Labour backs call for red-zone profit share-out

9:00 am on 6 August 2012

The Labour Party says the Government should pass on any profit it makes from insurance payouts for red-zone properties to their former owners.

The Canterbury Earthquake Recovery Authority is getting new valuations on its red-zone properties before settling its insurance claims, upsetting many red-zone residents who were forced to accept less than market value for their homes when they sold their homes to the Government at their 2007 rateable value.

The Government is having its properties independently valued in order to try and get the best possible payout from insurers.

The Earthquake Recovery Authority says owners who handed over all insurance claims to the Government will not be informed of the valuations.

It says the payouts may be bigger than but are more likely to be less than the purchase price.

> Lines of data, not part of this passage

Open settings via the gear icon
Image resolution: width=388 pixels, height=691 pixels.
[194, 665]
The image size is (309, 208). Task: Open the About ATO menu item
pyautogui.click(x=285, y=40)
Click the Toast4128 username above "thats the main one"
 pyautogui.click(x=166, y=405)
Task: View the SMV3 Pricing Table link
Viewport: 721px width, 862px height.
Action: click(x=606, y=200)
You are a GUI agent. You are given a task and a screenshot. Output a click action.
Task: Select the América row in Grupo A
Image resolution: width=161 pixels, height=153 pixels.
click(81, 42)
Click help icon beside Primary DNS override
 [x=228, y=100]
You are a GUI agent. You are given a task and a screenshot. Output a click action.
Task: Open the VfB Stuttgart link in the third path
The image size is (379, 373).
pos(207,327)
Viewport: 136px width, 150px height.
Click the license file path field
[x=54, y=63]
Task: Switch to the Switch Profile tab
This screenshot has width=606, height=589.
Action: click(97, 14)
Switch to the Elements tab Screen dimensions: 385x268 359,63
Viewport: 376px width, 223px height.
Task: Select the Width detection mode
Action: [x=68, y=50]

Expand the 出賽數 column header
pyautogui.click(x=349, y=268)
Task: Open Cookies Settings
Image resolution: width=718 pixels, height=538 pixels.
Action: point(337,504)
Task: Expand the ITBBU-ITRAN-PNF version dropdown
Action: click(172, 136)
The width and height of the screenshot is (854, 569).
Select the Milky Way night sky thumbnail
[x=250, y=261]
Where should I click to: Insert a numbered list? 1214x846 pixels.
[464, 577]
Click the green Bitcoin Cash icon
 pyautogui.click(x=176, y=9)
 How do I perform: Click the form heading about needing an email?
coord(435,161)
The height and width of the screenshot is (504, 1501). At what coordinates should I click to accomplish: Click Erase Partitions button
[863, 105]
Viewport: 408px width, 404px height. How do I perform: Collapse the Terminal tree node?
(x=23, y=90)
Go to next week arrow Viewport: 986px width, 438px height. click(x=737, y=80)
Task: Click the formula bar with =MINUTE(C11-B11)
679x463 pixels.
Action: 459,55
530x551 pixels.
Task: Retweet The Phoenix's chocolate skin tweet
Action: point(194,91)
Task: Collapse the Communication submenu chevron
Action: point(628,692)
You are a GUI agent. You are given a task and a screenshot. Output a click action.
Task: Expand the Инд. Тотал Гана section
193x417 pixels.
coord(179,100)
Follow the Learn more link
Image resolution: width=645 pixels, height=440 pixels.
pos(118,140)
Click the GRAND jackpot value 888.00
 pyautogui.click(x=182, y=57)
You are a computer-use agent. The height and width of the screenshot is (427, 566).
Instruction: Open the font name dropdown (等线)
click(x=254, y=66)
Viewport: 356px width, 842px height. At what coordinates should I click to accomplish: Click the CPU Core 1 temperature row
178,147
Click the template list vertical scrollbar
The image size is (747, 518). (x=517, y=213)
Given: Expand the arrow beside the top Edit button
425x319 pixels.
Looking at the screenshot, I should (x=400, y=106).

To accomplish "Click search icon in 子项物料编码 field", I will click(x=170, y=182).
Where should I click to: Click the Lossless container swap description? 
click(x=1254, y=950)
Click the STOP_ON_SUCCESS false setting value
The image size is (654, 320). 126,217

A campaigner for quake-hit homeowners, Mike Coleman, has demanded the Government return any profits it makes from insurance payouts on red-zone houses it bought, and Labour quake recovery spokesperson Lianne Dalziel agrees.

She says the Government is legally obliged to get as much money as possible out of insurance companies but it shouldn't be at the expense of the former home-owners.

"The Government has been saying over and over again that this is an incredibly fair offer that they've made to insured people in the residential red zones," Ms Dalziel says, "when in fact it isn't fair to everyone and there are winners and losers.

"The losers have been saying this for a long time and nobody's been listening."